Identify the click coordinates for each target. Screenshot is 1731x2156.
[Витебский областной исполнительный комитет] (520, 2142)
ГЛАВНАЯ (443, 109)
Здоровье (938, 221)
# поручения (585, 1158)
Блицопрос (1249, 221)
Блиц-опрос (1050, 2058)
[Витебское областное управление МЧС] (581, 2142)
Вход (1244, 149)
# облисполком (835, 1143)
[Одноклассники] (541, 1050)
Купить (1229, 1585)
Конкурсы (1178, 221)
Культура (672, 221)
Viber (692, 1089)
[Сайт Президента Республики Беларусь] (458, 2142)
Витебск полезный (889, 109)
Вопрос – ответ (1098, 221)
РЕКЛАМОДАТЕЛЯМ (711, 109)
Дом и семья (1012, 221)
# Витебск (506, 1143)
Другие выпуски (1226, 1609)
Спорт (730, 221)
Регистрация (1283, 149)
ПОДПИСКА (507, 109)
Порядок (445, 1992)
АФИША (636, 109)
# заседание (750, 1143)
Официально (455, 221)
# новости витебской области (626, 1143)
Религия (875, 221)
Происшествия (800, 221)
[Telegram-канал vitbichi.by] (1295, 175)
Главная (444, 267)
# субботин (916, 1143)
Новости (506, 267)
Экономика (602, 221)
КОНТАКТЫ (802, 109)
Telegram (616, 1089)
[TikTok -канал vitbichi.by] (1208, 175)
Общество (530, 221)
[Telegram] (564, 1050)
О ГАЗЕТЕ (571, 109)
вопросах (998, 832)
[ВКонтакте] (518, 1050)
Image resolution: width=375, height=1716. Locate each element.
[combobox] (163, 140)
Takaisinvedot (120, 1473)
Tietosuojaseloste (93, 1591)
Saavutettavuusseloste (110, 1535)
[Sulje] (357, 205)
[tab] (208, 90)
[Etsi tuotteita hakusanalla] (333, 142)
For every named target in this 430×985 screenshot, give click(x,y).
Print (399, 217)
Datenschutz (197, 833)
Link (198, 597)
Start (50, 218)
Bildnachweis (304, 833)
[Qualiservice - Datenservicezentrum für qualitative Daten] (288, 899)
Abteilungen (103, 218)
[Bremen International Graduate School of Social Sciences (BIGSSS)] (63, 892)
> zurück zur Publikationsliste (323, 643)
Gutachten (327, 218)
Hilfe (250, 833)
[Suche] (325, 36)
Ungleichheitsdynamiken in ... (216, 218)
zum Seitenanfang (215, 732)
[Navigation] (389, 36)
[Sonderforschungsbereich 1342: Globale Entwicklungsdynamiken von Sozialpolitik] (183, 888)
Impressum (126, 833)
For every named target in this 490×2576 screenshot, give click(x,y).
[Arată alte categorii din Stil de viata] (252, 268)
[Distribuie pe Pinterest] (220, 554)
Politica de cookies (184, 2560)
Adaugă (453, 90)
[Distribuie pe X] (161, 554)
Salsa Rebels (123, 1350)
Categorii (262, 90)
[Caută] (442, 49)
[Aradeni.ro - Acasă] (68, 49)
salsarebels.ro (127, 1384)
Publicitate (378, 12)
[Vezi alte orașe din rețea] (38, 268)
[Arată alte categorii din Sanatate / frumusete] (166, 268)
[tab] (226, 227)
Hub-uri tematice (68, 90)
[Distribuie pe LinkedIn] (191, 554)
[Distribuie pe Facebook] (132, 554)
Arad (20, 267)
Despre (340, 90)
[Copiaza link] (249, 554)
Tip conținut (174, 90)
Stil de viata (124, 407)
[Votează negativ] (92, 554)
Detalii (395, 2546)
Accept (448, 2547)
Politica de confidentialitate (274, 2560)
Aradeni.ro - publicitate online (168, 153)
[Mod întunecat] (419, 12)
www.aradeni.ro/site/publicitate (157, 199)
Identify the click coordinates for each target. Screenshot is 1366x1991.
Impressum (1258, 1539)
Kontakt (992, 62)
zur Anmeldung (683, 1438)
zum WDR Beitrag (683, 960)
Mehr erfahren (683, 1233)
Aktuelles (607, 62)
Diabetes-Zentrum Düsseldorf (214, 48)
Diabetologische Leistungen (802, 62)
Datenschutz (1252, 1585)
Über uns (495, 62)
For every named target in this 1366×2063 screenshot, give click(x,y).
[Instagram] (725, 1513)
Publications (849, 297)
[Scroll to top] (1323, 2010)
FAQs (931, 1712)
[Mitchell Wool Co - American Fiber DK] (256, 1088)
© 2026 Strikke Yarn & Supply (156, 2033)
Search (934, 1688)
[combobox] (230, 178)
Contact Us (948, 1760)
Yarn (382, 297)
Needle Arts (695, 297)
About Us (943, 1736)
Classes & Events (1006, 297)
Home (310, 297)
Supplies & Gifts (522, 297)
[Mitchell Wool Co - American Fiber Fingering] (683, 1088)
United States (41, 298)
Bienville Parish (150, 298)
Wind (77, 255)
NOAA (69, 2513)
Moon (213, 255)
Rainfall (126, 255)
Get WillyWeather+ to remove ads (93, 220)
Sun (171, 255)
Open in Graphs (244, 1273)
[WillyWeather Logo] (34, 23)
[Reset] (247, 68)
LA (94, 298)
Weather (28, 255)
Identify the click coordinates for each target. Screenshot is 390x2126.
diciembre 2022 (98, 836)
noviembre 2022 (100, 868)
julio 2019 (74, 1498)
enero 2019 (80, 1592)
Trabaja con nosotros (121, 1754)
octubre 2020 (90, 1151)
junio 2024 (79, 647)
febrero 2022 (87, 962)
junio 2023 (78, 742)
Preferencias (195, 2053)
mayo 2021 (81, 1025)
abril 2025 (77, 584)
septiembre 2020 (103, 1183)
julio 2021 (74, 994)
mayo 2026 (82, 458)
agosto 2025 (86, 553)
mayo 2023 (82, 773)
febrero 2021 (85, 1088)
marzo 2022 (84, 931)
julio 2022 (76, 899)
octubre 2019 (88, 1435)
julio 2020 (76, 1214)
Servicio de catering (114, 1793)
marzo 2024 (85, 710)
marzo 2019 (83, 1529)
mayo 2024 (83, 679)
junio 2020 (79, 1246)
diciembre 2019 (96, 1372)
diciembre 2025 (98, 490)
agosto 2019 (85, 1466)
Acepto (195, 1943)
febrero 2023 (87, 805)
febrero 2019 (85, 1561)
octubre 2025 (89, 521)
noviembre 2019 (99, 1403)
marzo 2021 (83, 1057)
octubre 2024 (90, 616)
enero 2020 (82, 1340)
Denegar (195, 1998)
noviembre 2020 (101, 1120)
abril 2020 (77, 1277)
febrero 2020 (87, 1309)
=-=-=-=-=
**TRY IT**
Starting at the line that contains "junio 2024 (79, 647)", print every line through the last one of the records, exactly and with nothing else.

**RESULT OF THIS TASK**
junio 2024 (79, 647)
febrero 2022 (87, 962)
junio 2023 (78, 742)
Preferencias (195, 2053)
mayo 2021 (81, 1025)
abril 2025 (77, 584)
septiembre 2020 (103, 1183)
julio 2021 (74, 994)
mayo 2026 (82, 458)
agosto 2025 (86, 553)
mayo 2023 (82, 773)
febrero 2021 (85, 1088)
marzo 2022 (84, 931)
julio 2022 (76, 899)
octubre 2019 (88, 1435)
julio 2020 (76, 1214)
Servicio de catering (114, 1793)
marzo 2024 (85, 710)
marzo 2019 (83, 1529)
mayo 2024 (83, 679)
junio 2020 (79, 1246)
diciembre 2019 (96, 1372)
diciembre 2025 (98, 490)
agosto 2019 (85, 1466)
Acepto (195, 1943)
febrero 2023 (87, 805)
febrero 2019 (85, 1561)
octubre 2025 (89, 521)
noviembre 2019 (99, 1403)
marzo 2021 (83, 1057)
octubre 2024 (90, 616)
enero 2020 (82, 1340)
Denegar (195, 1998)
noviembre 2020 (101, 1120)
abril 2020 (77, 1277)
febrero 2020 (87, 1309)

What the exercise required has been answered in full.